BDunbar_8799
Jan 04, 2010Nimbostratus
Bring Order out of Chaos
My LTM network just grewed like Topsy. What I'd like to do is bring some order to it, and reduce costs.
Note: this might not be very advanced as some network designs, but it the most advanced thing I've tried to in LTM. So far.
See topsy-as-is.jpg, in topsy.zip
This is a grossly simplified diagram of the LTM as it currently is.
* All users are inside the organization.
* Servers are a mixture of IIS, Apache, Oracle AS.
* Not all have SSL certificates, but most do, or need to have them.
Problems.
* We use an IP address for each virtual server/pool/application. We don't have a scarcity of IPs, but we'd like to conserve them. Because restacking subnets is a chore and we'd like to avoid that time-sink.
* Each application gets their own SSL certificate. This gets expensive.
* Last, and least, it's awkward to look at a dozen virtual servers, keep their configurations straight, in the GUI.
Where I'd like this to go.
See topsy-to-be.jpg, in topsy.zip
* A single VIP. This looks pretty straightforward.
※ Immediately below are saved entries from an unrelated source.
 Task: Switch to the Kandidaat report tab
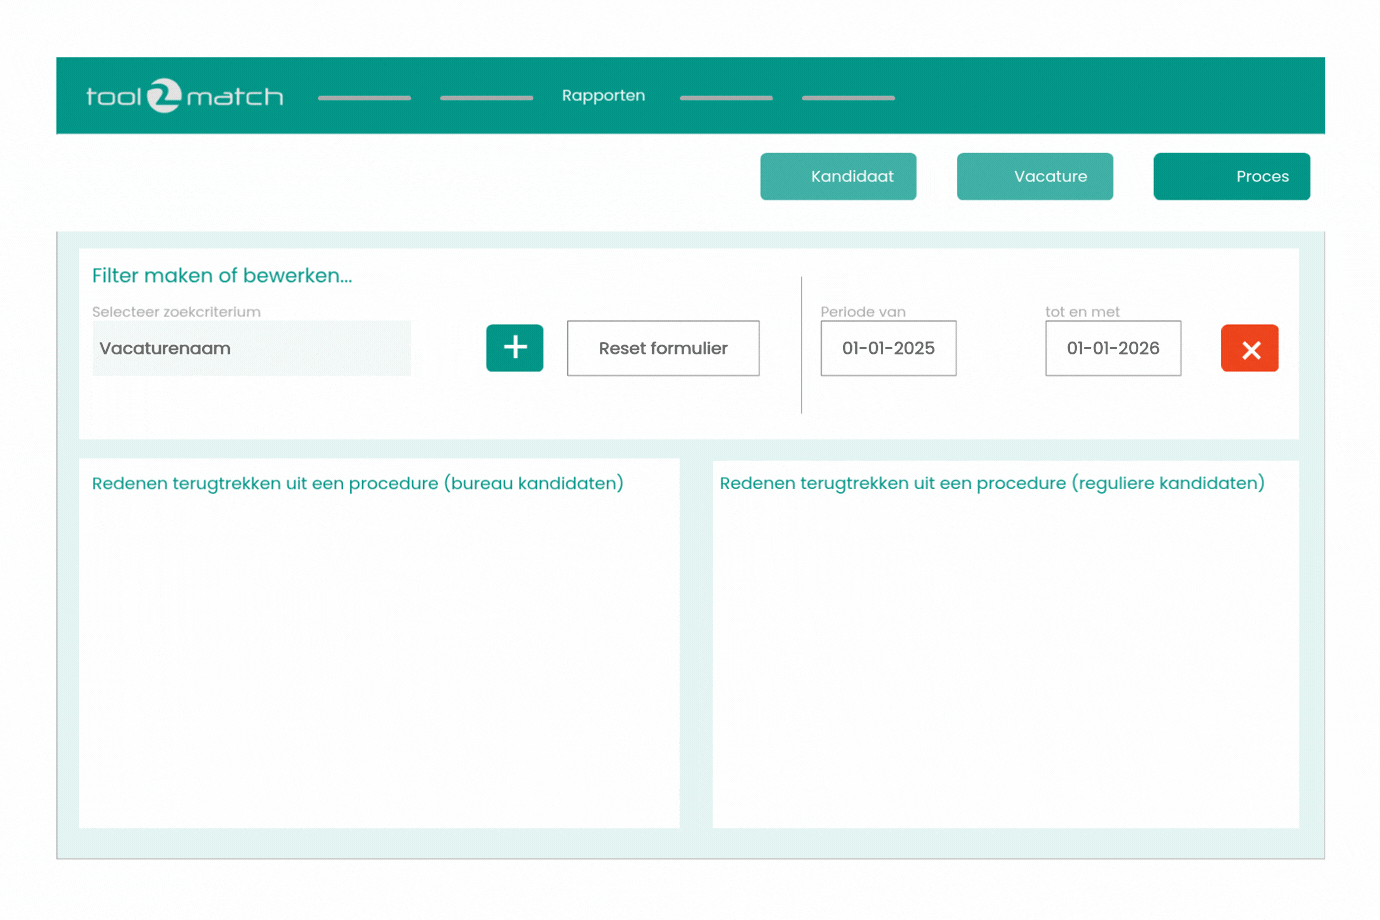pos(838,176)
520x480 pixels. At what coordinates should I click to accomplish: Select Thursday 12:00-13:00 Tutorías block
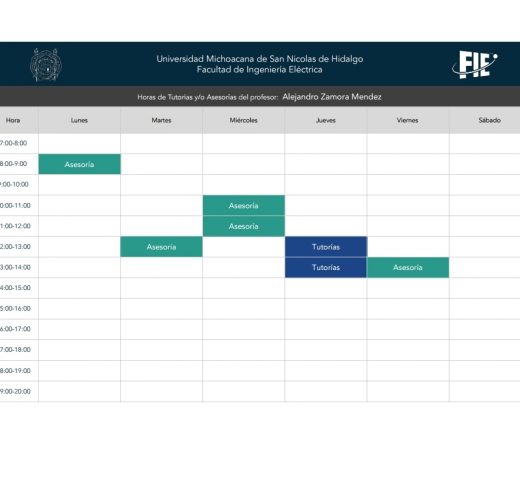coord(326,247)
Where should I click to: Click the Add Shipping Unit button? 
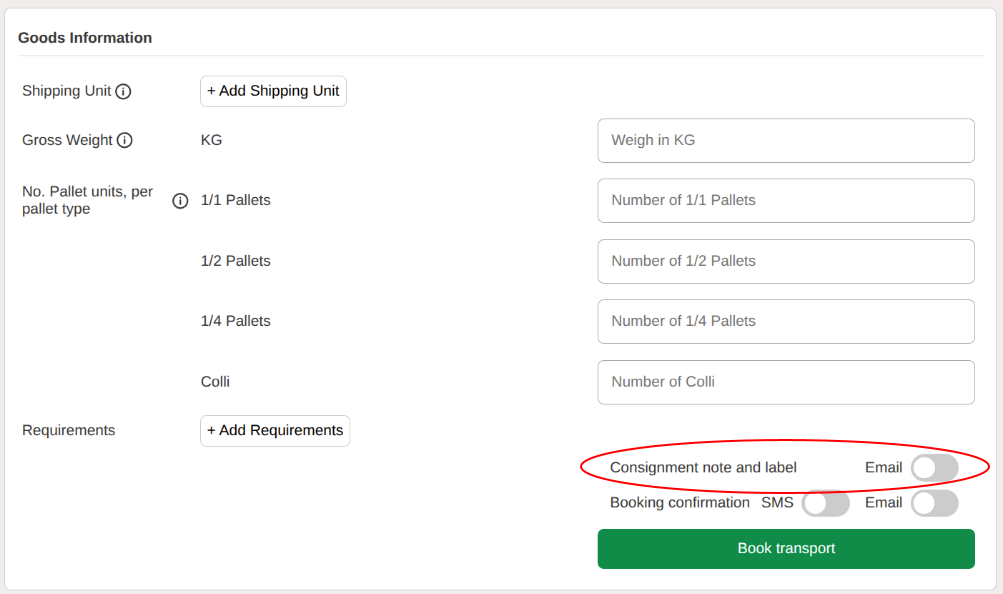click(273, 91)
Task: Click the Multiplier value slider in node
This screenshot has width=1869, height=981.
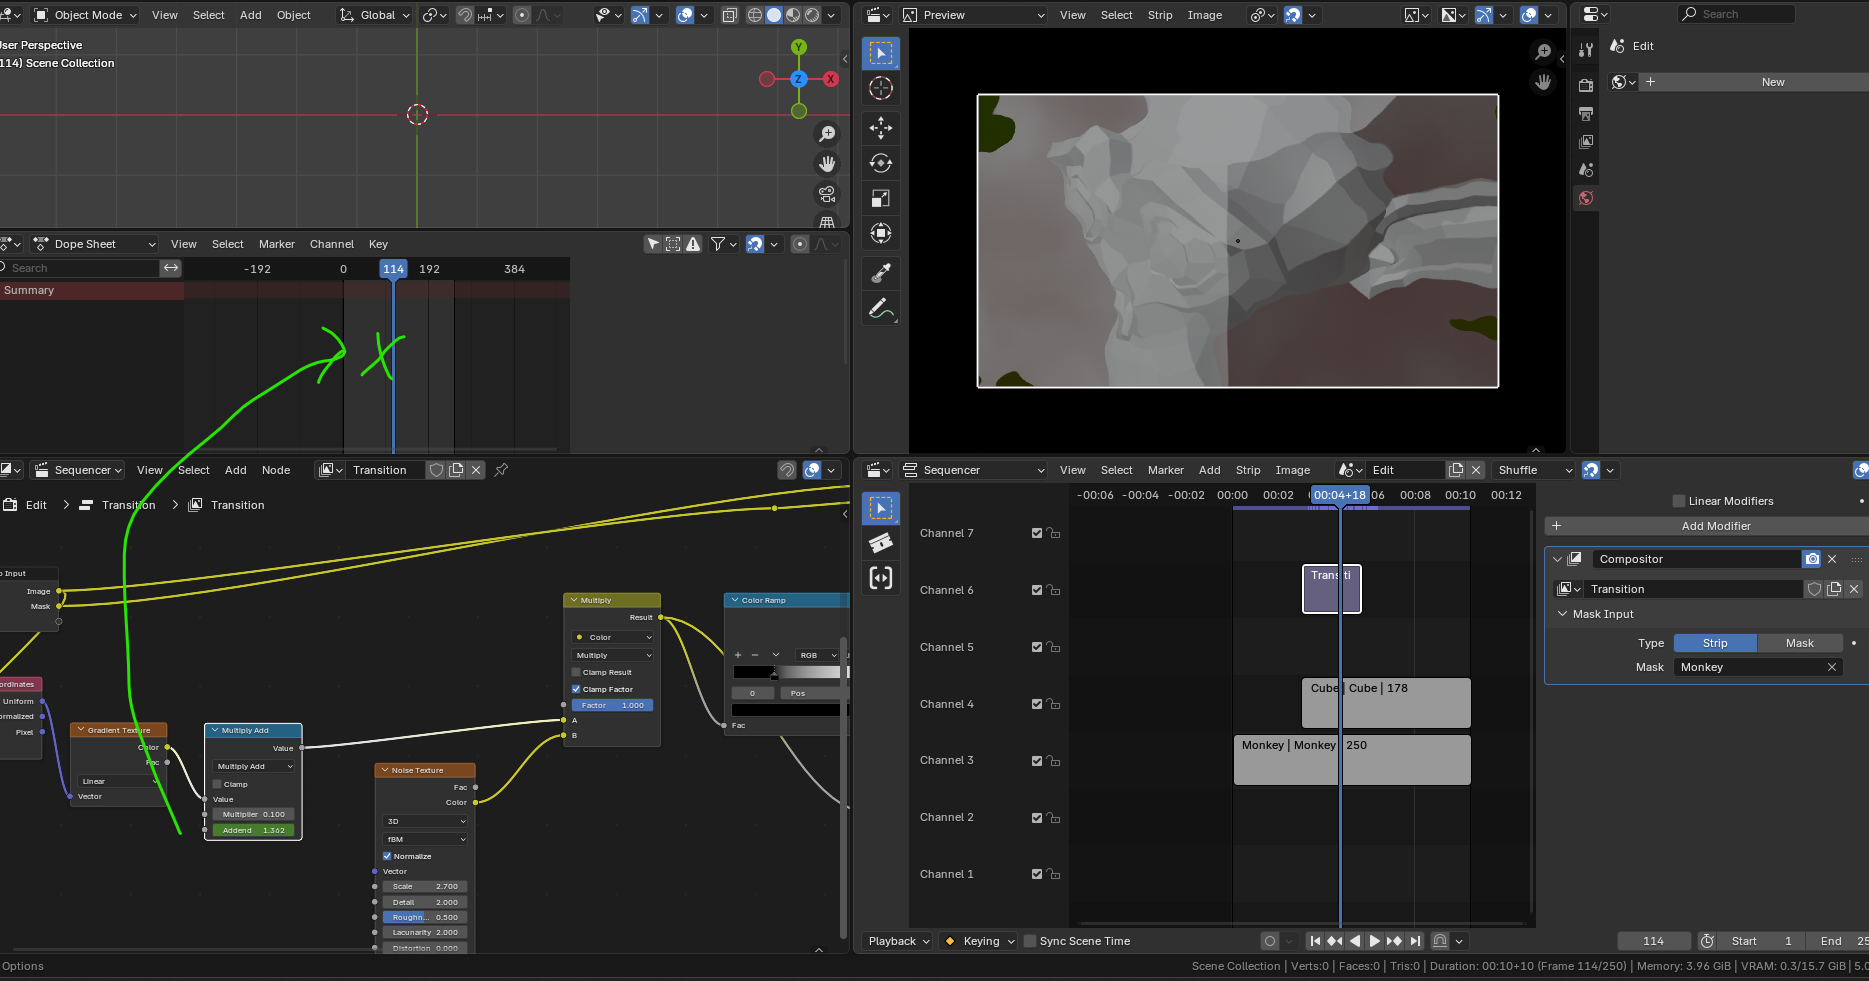Action: tap(253, 814)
* A single SSL certificate for all applications. When I talked to Thawte about this they referred me Sales, who tried to up-sell me on what their enterprise portal, and stressed there would be all kinds of Problems using a wildcard Cert. Is there another way to accomplish this?
* A single rule to route the traffic to the appropriate pool. What I'd like is a rule that I can put in place, then leave alone, adding pools behind it for the traffic to go to. Thoughts?